Data entries:

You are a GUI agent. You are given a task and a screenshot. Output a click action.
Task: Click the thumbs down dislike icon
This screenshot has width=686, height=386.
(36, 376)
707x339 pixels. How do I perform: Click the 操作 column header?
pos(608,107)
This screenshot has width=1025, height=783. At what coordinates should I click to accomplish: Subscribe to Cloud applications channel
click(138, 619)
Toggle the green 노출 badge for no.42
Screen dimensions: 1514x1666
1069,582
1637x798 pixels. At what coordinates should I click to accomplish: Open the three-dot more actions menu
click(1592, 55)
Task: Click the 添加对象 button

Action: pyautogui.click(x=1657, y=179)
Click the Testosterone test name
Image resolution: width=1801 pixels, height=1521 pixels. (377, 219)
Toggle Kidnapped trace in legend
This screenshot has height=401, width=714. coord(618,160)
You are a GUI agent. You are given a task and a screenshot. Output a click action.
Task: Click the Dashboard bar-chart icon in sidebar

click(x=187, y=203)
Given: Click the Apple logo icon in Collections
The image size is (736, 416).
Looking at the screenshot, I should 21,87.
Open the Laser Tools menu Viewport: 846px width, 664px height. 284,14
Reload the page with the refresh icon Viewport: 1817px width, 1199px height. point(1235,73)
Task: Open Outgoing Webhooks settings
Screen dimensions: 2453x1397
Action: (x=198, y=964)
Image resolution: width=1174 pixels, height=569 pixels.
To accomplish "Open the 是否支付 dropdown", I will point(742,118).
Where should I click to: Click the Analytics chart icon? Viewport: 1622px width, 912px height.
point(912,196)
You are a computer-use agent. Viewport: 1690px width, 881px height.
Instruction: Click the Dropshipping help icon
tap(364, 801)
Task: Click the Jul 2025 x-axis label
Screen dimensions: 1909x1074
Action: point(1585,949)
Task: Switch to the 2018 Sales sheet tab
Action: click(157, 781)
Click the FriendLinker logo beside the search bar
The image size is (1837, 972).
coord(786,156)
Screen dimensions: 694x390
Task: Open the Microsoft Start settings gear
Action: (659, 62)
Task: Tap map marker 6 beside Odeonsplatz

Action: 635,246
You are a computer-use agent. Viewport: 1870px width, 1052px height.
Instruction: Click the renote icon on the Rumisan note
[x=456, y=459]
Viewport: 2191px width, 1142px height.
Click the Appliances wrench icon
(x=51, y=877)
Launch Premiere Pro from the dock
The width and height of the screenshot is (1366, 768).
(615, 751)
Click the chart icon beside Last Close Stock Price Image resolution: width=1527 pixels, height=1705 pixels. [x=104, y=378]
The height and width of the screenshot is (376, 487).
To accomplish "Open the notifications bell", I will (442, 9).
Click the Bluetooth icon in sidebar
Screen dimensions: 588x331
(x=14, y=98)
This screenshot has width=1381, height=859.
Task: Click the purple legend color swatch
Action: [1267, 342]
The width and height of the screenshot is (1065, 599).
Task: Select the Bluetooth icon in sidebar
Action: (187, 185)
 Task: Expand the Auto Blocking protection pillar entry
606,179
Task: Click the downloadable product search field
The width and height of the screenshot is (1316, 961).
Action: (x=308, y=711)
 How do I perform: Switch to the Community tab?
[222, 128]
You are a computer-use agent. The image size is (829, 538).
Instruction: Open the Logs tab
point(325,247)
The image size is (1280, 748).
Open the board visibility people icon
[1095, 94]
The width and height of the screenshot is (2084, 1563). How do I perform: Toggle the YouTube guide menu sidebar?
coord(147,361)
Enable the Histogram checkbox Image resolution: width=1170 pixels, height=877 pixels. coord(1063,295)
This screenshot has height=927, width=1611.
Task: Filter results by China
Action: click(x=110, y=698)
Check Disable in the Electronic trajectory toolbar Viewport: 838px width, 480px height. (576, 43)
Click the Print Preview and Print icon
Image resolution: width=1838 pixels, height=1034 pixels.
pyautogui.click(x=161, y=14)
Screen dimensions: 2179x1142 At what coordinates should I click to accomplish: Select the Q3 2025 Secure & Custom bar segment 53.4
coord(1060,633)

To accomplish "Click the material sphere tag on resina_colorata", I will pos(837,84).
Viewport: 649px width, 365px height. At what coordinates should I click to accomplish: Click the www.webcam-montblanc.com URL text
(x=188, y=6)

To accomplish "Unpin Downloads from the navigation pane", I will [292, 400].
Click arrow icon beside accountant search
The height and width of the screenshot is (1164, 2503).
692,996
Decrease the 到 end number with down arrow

Aim of the task:
Would you restate the entries word for word, omitting none?

Expected output:
You are a GUI agent. You are given a task and a screenshot. Output a click action.
Task: Click the thumbs down dislike icon
This screenshot has width=686, height=386.
(36, 376)
707x339 pixels. How do I perform: Click the 操作 column header?
pos(608,107)
This screenshot has width=1025, height=783. At what coordinates should I click to accomplish: Subscribe to Cloud applications channel
click(138, 619)
Toggle the green 노출 badge for no.42
Screen dimensions: 1514x1666
1069,582
1637x798 pixels. At what coordinates should I click to accomplish: Open the three-dot more actions menu
click(1592, 55)
Task: Click the 添加对象 button

Action: pyautogui.click(x=1657, y=179)
Click the Testosterone test name
Image resolution: width=1801 pixels, height=1521 pixels. (377, 219)
Toggle Kidnapped trace in legend
This screenshot has height=401, width=714. coord(618,160)
You are a GUI agent. You are given a task and a screenshot. Output a click action.
Task: Click the Dashboard bar-chart icon in sidebar

click(x=187, y=203)
Given: Click the Apple logo icon in Collections
The image size is (736, 416).
Looking at the screenshot, I should 21,87.
Open the Laser Tools menu Viewport: 846px width, 664px height. 284,14
Reload the page with the refresh icon Viewport: 1817px width, 1199px height. point(1235,73)
Task: Open Outgoing Webhooks settings
Screen dimensions: 2453x1397
Action: (x=198, y=964)
Image resolution: width=1174 pixels, height=569 pixels.
To accomplish "Open the 是否支付 dropdown", I will point(742,118).
Where should I click to: Click the Analytics chart icon? Viewport: 1622px width, 912px height.
point(912,196)
You are a computer-use agent. Viewport: 1690px width, 881px height.
Instruction: Click the Dropshipping help icon
tap(364, 801)
Task: Click the Jul 2025 x-axis label
Screen dimensions: 1909x1074
Action: point(1585,949)
Task: Switch to the 2018 Sales sheet tab
Action: click(157, 781)
Click the FriendLinker logo beside the search bar
The image size is (1837, 972).
coord(786,156)
Screen dimensions: 694x390
Task: Open the Microsoft Start settings gear
Action: (659, 62)
Task: Tap map marker 6 beside Odeonsplatz

Action: 635,246
You are a computer-use agent. Viewport: 1870px width, 1052px height.
Instruction: Click the renote icon on the Rumisan note
[x=456, y=459]
Viewport: 2191px width, 1142px height.
Click the Appliances wrench icon
(x=51, y=877)
Launch Premiere Pro from the dock
The width and height of the screenshot is (1366, 768).
(615, 751)
Click the chart icon beside Last Close Stock Price Image resolution: width=1527 pixels, height=1705 pixels. [x=104, y=378]
The height and width of the screenshot is (376, 487).
To accomplish "Open the notifications bell", I will (442, 9).
Click the Bluetooth icon in sidebar
Screen dimensions: 588x331
(x=14, y=98)
This screenshot has width=1381, height=859.
Task: Click the purple legend color swatch
Action: [1267, 342]
The width and height of the screenshot is (1065, 599).
Task: Select the Bluetooth icon in sidebar
Action: (187, 185)
 Task: Expand the Auto Blocking protection pillar entry
606,179
Task: Click the downloadable product search field
The width and height of the screenshot is (1316, 961).
Action: (x=308, y=711)
 How do I perform: Switch to the Community tab?
[222, 128]
You are a computer-use agent. The image size is (829, 538).
Instruction: Open the Logs tab
point(325,247)
The image size is (1280, 748).
Open the board visibility people icon
[1095, 94]
The width and height of the screenshot is (2084, 1563). How do I perform: Toggle the YouTube guide menu sidebar?
coord(147,361)
Enable the Histogram checkbox Image resolution: width=1170 pixels, height=877 pixels. coord(1063,295)
This screenshot has height=927, width=1611.
Task: Filter results by China
Action: click(x=110, y=698)
Check Disable in the Electronic trajectory toolbar Viewport: 838px width, 480px height. (576, 43)
Click the Print Preview and Print icon
Image resolution: width=1838 pixels, height=1034 pixels.
pyautogui.click(x=161, y=14)
Screen dimensions: 2179x1142 At what coordinates should I click to accomplish: Select the Q3 2025 Secure & Custom bar segment 53.4
coord(1060,633)

To accomplish "Click the material sphere tag on resina_colorata", I will pos(837,84).
Viewport: 649px width, 365px height. At what coordinates should I click to accomplish: Click the www.webcam-montblanc.com URL text
(x=188, y=6)

To accomplish "Unpin Downloads from the navigation pane", I will [292, 400].
Click arrow icon beside accountant search
The height and width of the screenshot is (1164, 2503).
692,996
Decrease the 到 end number with down arrow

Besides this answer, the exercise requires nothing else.